### Exercise data

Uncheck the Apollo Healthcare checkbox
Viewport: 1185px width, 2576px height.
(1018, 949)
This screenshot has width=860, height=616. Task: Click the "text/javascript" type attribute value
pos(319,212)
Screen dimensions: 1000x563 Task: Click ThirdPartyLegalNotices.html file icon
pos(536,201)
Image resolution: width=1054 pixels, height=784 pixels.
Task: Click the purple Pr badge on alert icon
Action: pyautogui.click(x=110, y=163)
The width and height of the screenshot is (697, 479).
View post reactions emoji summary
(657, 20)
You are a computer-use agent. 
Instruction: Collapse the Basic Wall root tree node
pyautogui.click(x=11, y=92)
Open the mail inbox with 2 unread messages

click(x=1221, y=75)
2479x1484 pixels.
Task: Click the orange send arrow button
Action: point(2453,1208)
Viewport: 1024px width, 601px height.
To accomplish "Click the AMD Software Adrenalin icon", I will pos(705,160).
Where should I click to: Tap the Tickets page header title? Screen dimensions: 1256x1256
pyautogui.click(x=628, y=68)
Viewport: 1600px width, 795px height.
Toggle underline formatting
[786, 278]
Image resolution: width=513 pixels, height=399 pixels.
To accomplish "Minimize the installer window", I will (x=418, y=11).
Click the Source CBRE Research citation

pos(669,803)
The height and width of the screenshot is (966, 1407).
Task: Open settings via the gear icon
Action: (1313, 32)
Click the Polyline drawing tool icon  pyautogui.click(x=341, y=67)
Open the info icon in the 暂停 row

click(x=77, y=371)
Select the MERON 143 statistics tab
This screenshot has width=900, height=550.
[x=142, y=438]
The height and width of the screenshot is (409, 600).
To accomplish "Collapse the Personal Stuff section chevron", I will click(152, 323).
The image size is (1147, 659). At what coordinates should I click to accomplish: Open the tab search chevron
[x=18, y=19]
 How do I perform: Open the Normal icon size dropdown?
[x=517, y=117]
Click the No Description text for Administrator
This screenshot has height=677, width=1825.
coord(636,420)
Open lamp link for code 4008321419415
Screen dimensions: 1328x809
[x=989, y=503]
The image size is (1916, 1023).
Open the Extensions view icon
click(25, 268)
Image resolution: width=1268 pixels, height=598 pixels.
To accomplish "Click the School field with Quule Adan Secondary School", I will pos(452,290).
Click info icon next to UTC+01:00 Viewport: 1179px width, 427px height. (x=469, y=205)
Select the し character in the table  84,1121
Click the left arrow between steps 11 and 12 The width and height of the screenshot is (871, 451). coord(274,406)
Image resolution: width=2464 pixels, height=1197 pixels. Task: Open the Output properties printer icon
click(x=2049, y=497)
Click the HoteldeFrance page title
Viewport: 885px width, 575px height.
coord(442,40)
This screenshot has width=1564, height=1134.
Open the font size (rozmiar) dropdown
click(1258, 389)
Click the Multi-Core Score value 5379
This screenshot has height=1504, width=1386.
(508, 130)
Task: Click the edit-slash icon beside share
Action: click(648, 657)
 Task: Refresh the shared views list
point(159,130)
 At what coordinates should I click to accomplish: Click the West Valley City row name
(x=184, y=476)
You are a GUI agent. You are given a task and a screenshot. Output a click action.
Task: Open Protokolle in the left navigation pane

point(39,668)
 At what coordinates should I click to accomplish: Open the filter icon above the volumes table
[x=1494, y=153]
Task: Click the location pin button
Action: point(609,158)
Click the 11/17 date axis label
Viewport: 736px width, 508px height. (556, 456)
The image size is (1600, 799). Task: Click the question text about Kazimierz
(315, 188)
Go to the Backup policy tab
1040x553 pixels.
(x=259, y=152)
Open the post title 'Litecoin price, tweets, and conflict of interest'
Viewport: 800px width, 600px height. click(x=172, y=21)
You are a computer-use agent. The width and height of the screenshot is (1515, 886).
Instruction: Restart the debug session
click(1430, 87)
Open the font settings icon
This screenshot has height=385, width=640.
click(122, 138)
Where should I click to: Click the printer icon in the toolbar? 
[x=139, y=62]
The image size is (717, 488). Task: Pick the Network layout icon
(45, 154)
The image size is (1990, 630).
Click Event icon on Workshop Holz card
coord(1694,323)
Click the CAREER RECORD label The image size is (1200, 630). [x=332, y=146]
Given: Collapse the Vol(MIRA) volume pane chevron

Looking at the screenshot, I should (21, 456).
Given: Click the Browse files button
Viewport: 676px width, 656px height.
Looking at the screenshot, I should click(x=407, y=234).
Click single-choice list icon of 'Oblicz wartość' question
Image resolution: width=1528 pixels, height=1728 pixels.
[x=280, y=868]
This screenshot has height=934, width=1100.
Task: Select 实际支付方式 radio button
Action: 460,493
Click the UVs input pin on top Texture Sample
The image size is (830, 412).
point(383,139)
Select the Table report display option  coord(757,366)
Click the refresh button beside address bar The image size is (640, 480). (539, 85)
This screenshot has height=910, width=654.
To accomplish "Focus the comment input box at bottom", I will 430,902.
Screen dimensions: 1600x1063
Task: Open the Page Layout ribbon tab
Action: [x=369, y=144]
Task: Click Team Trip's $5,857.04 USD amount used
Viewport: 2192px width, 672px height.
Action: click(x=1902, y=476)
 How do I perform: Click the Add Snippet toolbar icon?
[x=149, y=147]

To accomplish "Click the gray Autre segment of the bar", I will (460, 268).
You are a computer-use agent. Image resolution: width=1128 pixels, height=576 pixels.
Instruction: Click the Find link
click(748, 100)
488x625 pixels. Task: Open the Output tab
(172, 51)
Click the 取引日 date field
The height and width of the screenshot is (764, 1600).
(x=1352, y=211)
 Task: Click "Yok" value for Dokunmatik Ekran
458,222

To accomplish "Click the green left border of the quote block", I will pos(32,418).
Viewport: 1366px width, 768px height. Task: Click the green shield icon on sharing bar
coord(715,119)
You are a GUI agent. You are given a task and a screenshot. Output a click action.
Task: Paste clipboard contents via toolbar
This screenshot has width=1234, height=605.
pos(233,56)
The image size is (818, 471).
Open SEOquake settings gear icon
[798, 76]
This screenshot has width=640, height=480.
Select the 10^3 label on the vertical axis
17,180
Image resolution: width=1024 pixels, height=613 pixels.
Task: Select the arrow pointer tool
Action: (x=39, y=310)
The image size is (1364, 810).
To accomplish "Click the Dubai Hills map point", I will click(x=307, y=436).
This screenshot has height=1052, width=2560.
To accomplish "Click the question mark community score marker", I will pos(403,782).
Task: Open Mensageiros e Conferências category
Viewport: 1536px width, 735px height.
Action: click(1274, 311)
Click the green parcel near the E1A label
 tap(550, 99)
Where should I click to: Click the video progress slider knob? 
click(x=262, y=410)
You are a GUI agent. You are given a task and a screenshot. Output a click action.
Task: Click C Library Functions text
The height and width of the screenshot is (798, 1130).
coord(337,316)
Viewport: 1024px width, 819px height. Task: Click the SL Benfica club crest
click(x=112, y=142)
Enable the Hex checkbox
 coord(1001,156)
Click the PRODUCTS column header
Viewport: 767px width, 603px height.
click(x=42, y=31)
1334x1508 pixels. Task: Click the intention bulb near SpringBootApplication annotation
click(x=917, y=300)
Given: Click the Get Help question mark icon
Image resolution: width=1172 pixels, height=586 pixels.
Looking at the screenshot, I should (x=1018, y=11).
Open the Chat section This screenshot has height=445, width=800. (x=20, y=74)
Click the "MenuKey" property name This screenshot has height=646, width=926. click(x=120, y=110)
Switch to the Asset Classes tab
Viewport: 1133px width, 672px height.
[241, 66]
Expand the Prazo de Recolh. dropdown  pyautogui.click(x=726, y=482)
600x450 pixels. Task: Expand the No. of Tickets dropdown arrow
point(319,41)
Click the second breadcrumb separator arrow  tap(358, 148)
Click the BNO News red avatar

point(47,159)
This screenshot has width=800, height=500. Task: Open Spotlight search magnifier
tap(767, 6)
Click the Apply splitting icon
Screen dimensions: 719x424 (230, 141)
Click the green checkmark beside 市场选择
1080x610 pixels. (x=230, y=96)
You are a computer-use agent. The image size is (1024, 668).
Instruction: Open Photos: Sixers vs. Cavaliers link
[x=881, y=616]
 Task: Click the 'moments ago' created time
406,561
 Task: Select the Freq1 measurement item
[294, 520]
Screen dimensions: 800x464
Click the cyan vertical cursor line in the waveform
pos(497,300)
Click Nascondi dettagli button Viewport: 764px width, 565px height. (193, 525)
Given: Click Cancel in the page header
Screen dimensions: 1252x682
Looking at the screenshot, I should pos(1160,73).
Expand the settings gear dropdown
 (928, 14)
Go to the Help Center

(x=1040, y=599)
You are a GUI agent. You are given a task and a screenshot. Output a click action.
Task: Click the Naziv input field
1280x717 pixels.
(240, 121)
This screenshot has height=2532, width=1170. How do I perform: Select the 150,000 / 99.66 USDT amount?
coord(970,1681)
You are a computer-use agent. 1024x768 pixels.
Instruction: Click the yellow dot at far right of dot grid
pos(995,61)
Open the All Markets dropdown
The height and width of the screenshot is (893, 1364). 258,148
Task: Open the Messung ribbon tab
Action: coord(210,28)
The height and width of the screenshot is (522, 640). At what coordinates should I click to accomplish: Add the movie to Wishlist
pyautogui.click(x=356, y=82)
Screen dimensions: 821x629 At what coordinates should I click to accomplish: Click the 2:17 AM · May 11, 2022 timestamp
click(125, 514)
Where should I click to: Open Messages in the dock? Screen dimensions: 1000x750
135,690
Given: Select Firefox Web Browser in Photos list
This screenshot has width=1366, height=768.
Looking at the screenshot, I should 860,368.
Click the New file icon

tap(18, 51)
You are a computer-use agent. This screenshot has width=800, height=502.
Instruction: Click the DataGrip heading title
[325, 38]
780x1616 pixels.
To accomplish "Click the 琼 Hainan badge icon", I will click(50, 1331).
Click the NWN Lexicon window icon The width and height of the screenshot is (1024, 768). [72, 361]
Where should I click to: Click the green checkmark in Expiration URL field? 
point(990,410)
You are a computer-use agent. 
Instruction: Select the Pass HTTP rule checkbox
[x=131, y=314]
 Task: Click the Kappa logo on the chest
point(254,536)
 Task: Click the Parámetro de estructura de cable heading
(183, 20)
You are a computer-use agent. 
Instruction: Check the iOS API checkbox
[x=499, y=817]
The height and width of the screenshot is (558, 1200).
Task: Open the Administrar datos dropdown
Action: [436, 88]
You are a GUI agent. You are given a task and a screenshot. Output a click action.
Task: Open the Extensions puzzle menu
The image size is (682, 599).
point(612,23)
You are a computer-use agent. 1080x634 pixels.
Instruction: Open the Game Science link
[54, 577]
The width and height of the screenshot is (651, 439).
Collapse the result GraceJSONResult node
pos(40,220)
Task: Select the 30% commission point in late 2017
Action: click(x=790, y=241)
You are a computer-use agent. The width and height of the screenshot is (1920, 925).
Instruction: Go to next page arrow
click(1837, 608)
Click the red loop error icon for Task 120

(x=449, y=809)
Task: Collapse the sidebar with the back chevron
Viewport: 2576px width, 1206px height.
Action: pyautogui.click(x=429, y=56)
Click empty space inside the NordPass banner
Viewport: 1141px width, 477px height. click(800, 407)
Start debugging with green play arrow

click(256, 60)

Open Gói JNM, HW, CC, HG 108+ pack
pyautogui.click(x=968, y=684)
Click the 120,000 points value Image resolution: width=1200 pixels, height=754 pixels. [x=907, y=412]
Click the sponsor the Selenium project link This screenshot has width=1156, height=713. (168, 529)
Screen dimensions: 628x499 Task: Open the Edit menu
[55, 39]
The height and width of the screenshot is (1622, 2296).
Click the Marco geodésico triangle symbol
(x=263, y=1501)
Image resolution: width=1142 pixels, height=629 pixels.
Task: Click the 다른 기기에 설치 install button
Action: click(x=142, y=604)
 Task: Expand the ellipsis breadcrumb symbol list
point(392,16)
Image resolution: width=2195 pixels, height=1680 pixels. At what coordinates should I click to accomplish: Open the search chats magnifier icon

######

**Task objective:**
Copy, from the material, each line that holds the string "window".

**Task answer:**
To accomplish "Minimize the installer window", I will (x=418, y=11).
Click the NWN Lexicon window icon The width and height of the screenshot is (1024, 768). [72, 361]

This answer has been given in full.